The sun sets on Big D

As the technical program began winding down on Nov. 17, LLNL computer scientist Konstantinos Parasyris presented a paper with multiple LLNL co-authors on approximate computing, which reduces computation time but also introduces error. The team proposed the Puppeteer technique, which applies uncertainty quantification methods to reduce errors.

LLNL’s Director of Diversity, Equity and Inclusion Tony Baylis, who also served as SC22’s Inclusivity Committee Deputy Chair, was as a panelist on a BoF on racial inclusion and HPC.

“We’ve been culturally brought up to see gender and race," Baylis said. "We have to work toward feeling comfortable to having a dialogue about this. We need to focus on how we can have a dialogue that is respectful. My dream is that we have that understanding and we’re all blind (to color) and we just see the humanity in each other.”

Tony Baylis
LLNL’s Director of Diversity, Equity and Inclusion Tony Baylis (left) participates as a panelist at a Birds of a Feather (BoF) on Racial Inclusion and HPC at SC22 on Nov. 17. Photo by Jeremy Thomas/LLNL.

Baylis will serve as Inclusivity Chair at SC23, which will carry the tagline of “I Am HPC.”

“We really want to infuse the conference as a celebratory place where we can showcase inclusivity and take it home and live it — to really integrate it into the work that we do every day,” Baylis added. “We have to learn to give people grace and lean into curiosity.”

The day continued with the SC22 Awards, highlighted by the awarding of the ACM Gordon Bell Prize to a multinational team that presented a first-of-its-kind code for kinetic plasma simulations optimized on ORNL’s Frontier and Summit, LBNL’s Perlmutter and Japan’s Fugaku supercomputers.

The Gordon Bell Special Prize for High Performance Computing-Based COVID-19 Research was presented to a 34-member team for training one of the largest foundation models on whole genome sequences and applying it to characterize SARS-CoV-2 variants of concern. The work is an attempt to find out how new and emergent variants of pandemic causing viruses, especially SARS-CoV-2, are identified and classified. The team included co-authors from Cerebras Systems, whose second-generation CS-2 AI accelerator chip was installed into LLNL’s Lassen supercomputer for AI-related research.

In addition, ACM announced the establishment of a new award, the ACM Gordon Bell Prize for Climate Modelling, which will highlight research focused on modelling the impact of climate change. The first award will be given out at SC23.

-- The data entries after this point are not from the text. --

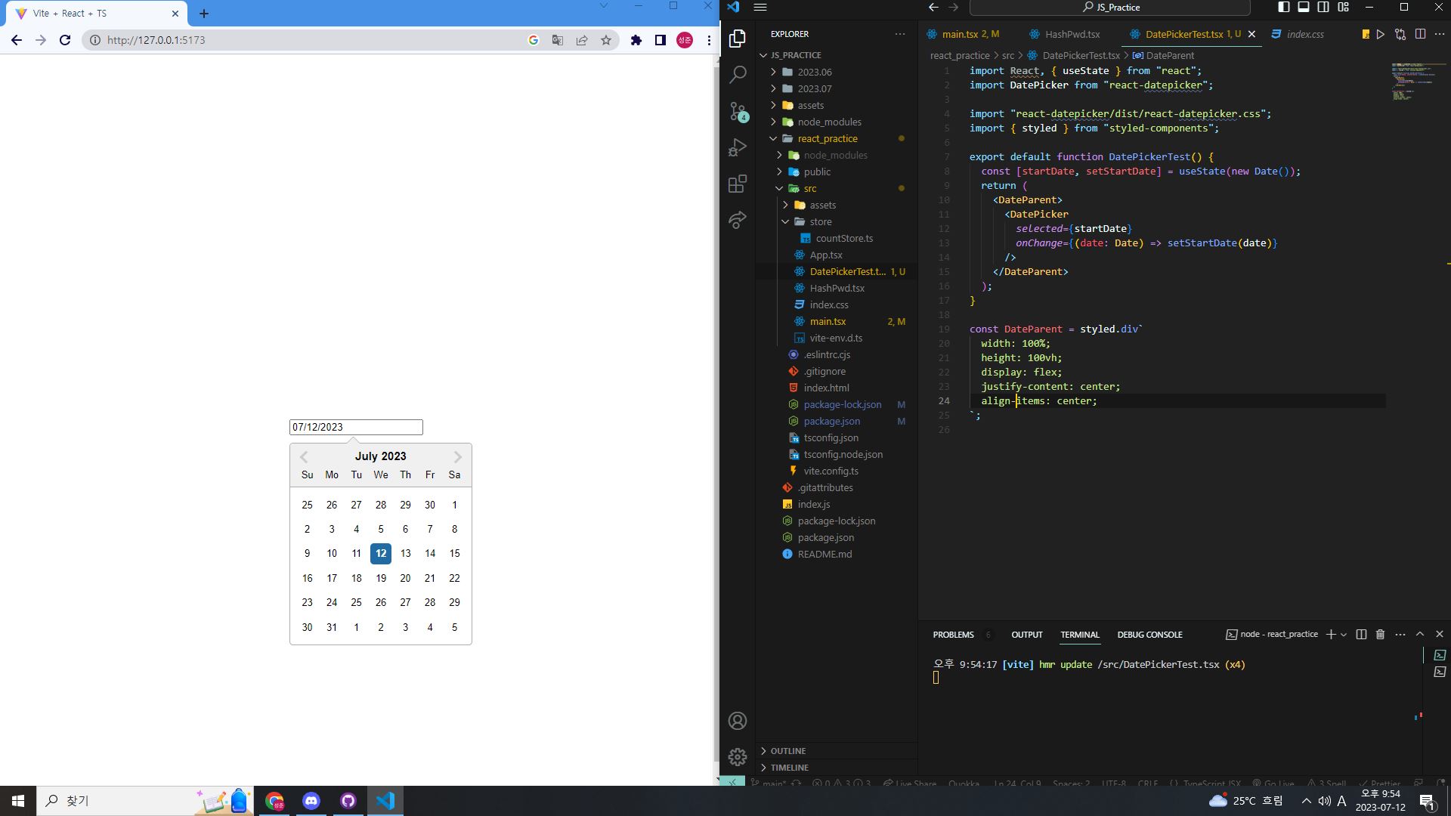Image resolution: width=1451 pixels, height=816 pixels.
Task: Click the Manage gear icon
Action: (738, 756)
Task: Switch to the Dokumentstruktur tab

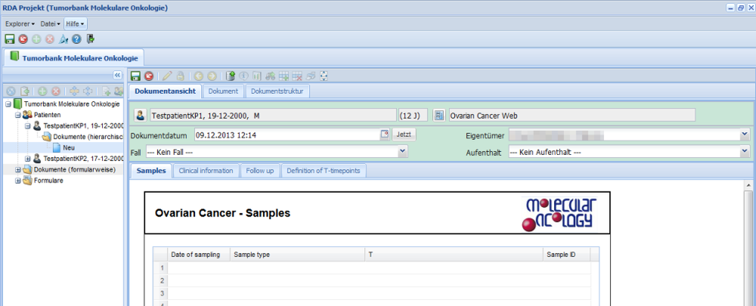Action: point(277,92)
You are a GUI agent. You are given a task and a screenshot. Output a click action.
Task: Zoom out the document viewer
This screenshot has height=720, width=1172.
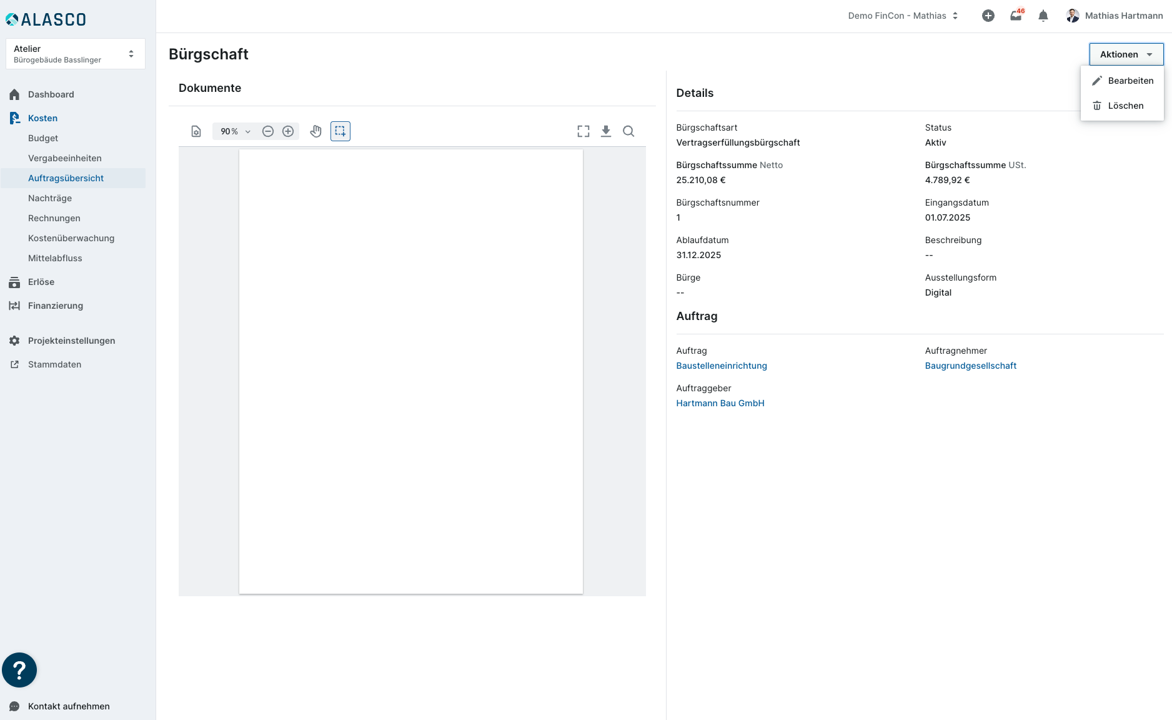coord(268,131)
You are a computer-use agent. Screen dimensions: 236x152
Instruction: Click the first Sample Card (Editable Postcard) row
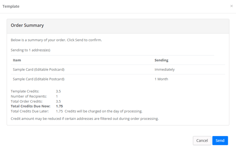118,69
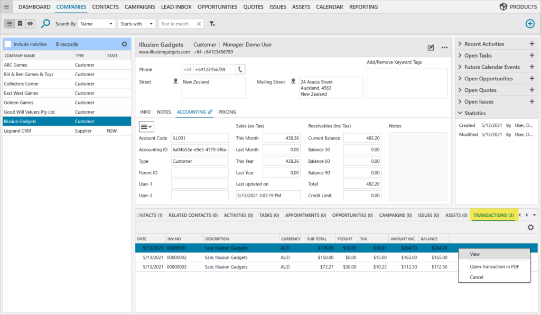Click the edit company pencil icon

(431, 48)
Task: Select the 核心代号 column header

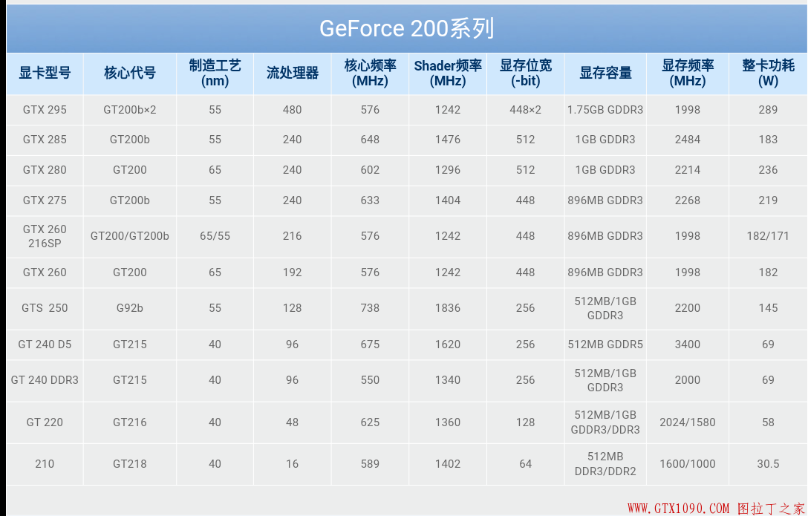Action: click(130, 73)
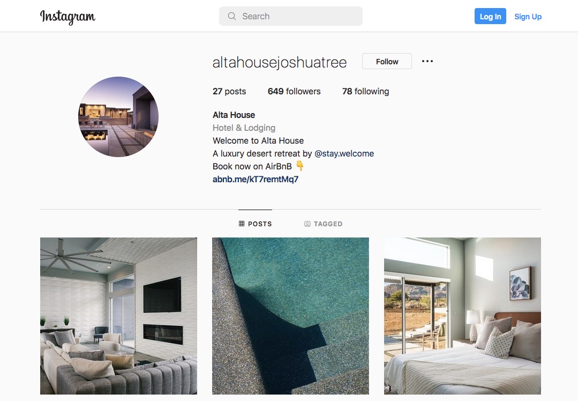Open the Alta House profile picture
The height and width of the screenshot is (401, 578).
(118, 116)
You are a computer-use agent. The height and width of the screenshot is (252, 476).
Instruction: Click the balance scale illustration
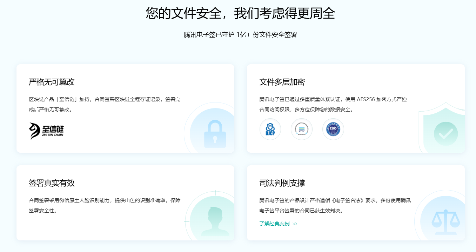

The afternoon continued as LLNL physicist Draeger joined a panel called “Pain of Porting,” a discussion on lessons learned from porting and lowering the barrier to allow for emerging technologies. Drager mentioned EQSIM, an earthquake modeling code that was successfully optimized using RAJA at LLNL, and is now running on ORNL's Summit at 1,000 times more throughput than before.

“Once you fully abstract away the work and recompose it for whatever architecture you’re on, you can get massive performance gains,” Draeger said. “It’s very exciting to see how much science you can pull out of it if you really invest in the computer scientist, even as a physicist.”

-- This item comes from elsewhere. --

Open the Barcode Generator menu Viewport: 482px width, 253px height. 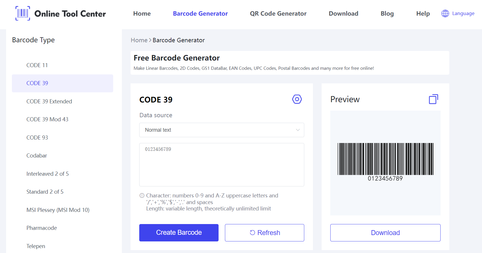click(200, 14)
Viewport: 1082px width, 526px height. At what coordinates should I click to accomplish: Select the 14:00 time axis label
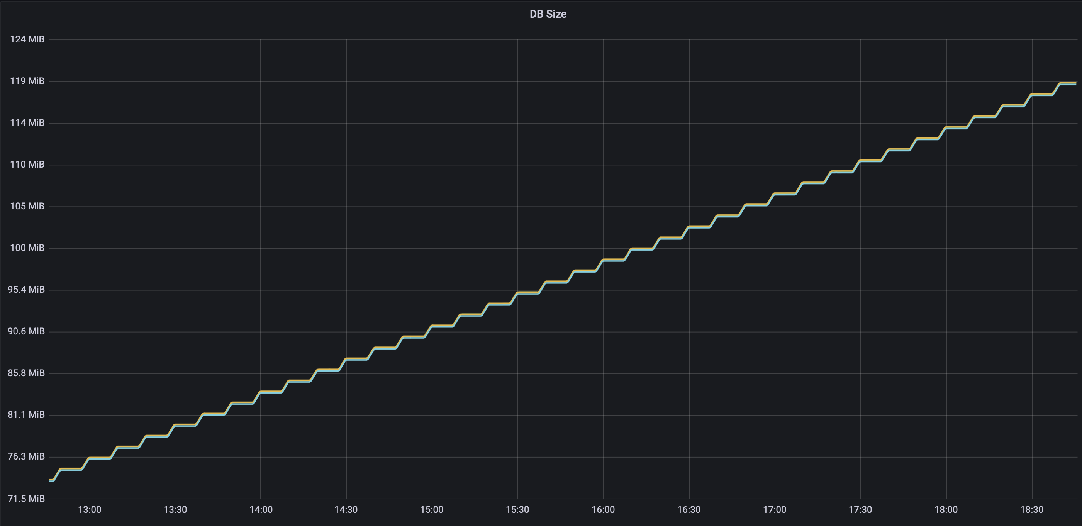click(261, 510)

SC22 wrapped up on Friday the 18th with a workshop on correctness co-organized by Laguna, a workshop on hierarchical parallelism for exascale computing co-organized by LLNL Ulrike Yang, and a panel on disaster management capabilities at computing facilities, featuring LLNL HPC Chief Engineer and ECFM Project Manager Anna Maria Bailey as a panelist.

Bailey, who joined virtually, discussed the myriad challenges faced during the ECFM’s construction.

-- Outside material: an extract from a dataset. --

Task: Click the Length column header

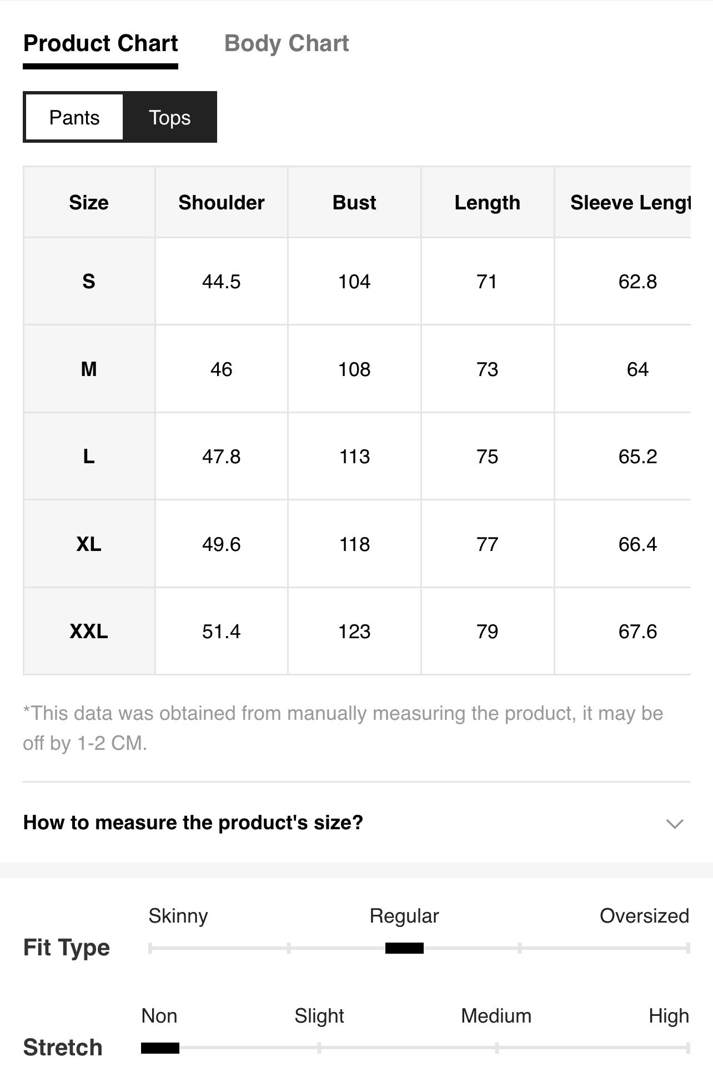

“In this decade — not just 2020 — we don’t have unforeseen conditions, we have things that are unrealistically unbelievable,” Bailey said. “It’s been quite strange for us, and I would say risk planning is definitely changing. It’s not just one unforeseen condition, these are phenomenal things that you have to plan for and trying to set contingencies before you plan them is not something we’re used to doing.”

In addition to the many LLNL presenters, panelists and speakers, more than 30 LLNL employees took on volunteer roles on the conference’s many committees. See a full list of members and events.  

SC23 will be held Nov. 12-17, 2023 in Denver and will be chaired by Dorian Arnold, an associate professor in the Department of Math and Computer Science at Emory University.